In the entries below, repeat only the lines between those holding "At what coordinates" and "Given: Open the From dropdown", inclusive. Leave pictures out.

*** Given records ***

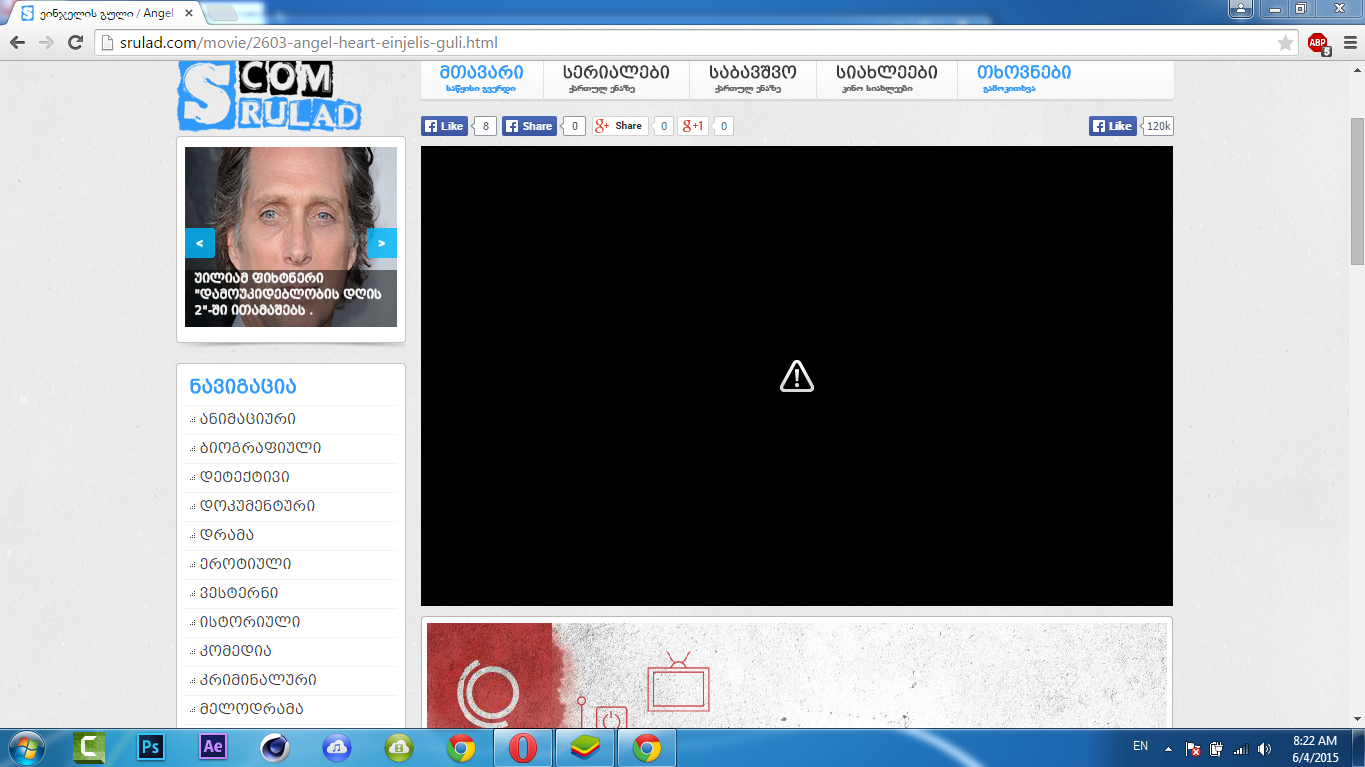Open the მთავარი main menu tab
This screenshot has height=767, width=1365.
point(481,78)
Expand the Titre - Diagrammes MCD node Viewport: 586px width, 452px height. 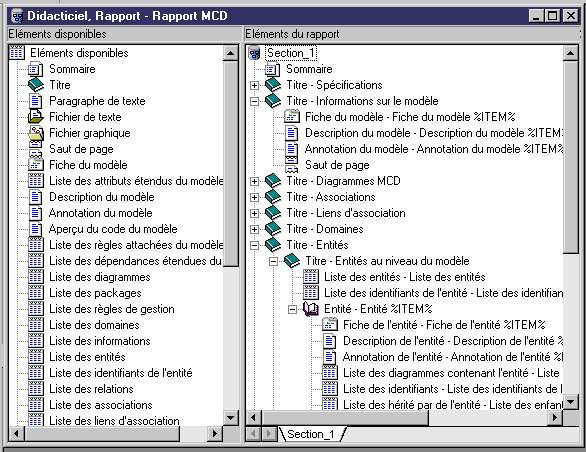click(x=255, y=181)
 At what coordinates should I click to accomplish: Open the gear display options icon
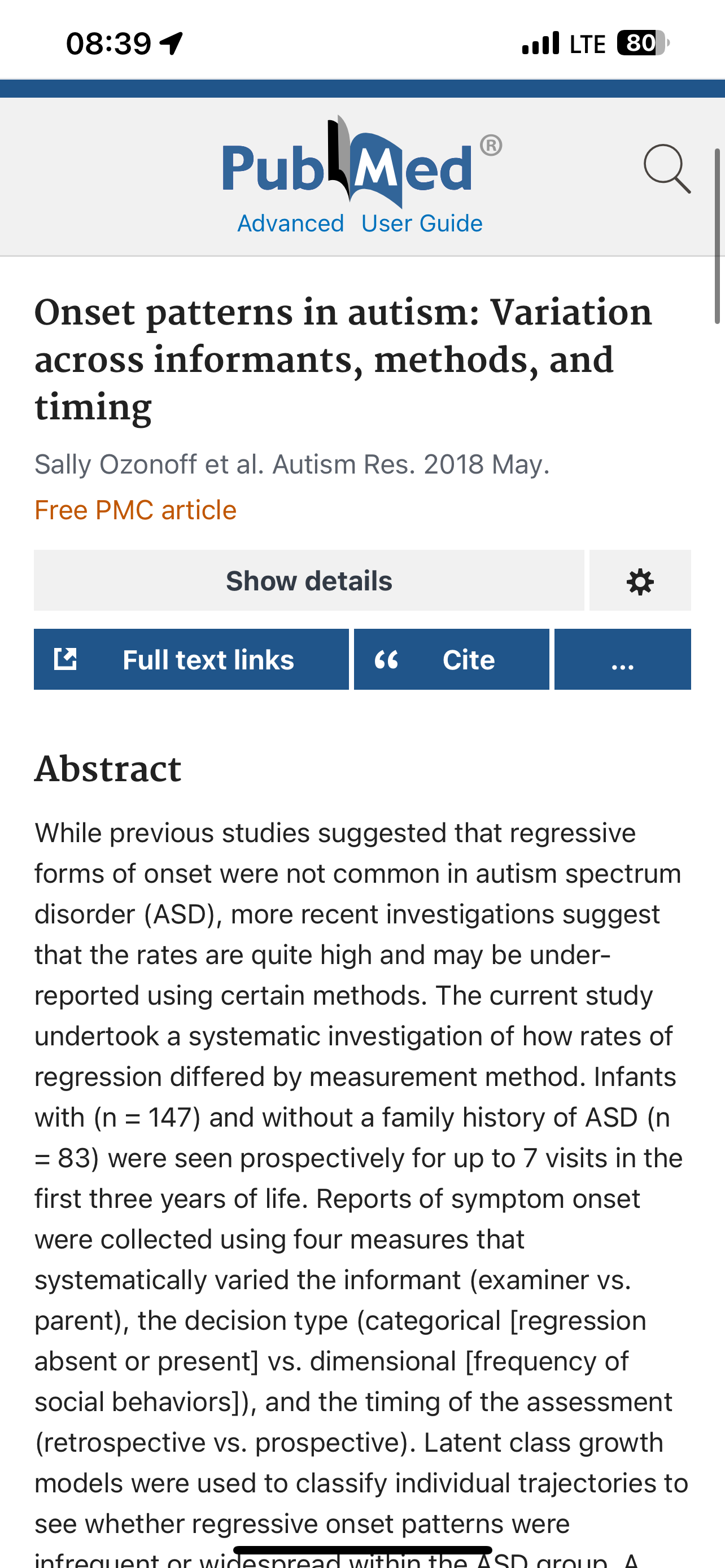coord(640,581)
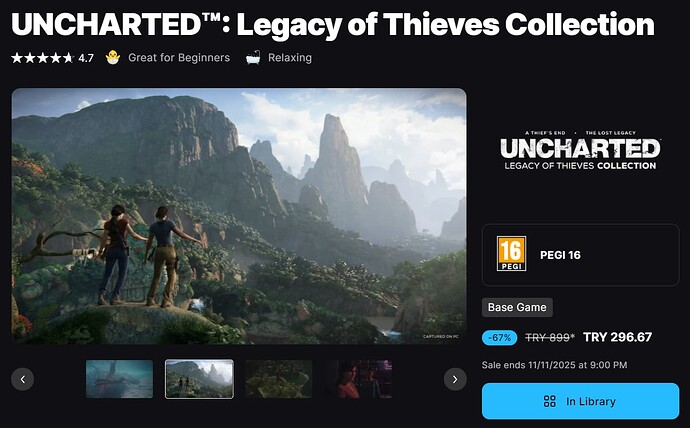Viewport: 690px width, 428px height.
Task: Click the Base Game tag
Action: pos(517,307)
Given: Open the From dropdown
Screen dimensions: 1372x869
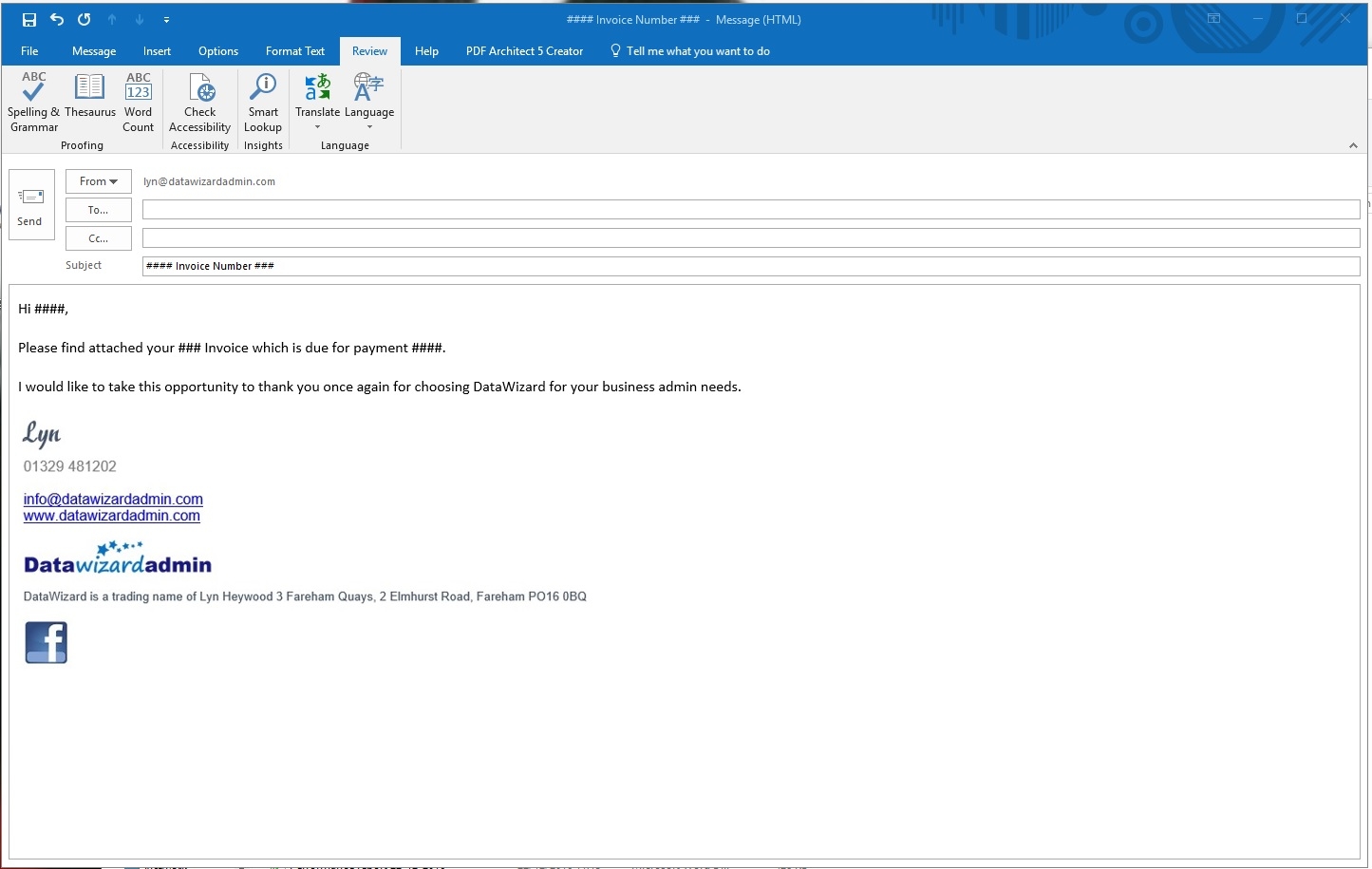Looking at the screenshot, I should [x=98, y=181].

*** End of Given records ***

### [Answer box]
 At what coordinates should I click to accomplish: Open the gear display options icon
coord(640,581)
Viewport: 690px width, 428px height.
Task: Click the Base Game tag
Action: pos(517,307)
Given: Open the From dropdown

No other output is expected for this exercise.